"Are you going back to Garside?"
"Yes. Why?"
"Because I am going with you. Moncrief won't listen to you. He will listen to me."
"No, no!" said Paul firmly. "It is very kind of you, but I would rather not. If Stanley Moncrief and I are ever to be friends again, he will have to find out for himself that I'm not the cur he thinks me. I've tried to explain, but he would not hear. I shall never try again, unless he comes round and asks me."

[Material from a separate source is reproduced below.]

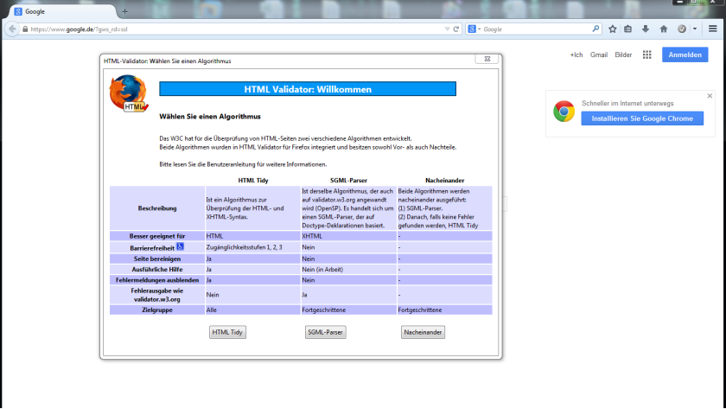Click the search magnifier icon in search bar
Viewport: 726px width, 409px height.
595,29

"I think you are right," said Wyndham, after a pause. "None the less, I'm sorry—deeply sorry—that you should have lost your friend through me."
"Oh, things will work round presently," said Paul lightly. "I suppose, after that affair at the sand-pit, you were quite the hero of your school?"
"I don't know about hero. They made a lot of fuss over me, because, as you know well enough, there's no love lost between us and Garside. But if anybody deserves to be the hero of a school, it is you."
"Nonsense!"
"It is easy enough to flow with the tide, but awfully hard to struggle against it. That's what you're doing just now, Percival."
He walked with Percival for some distance on the road to Garside, and when they separated they shook hands, unaware of the fact that they had been seen by one of the Third Form. After Wyndham's explanation, how was it possible for Paul to refuse the hand held out to him?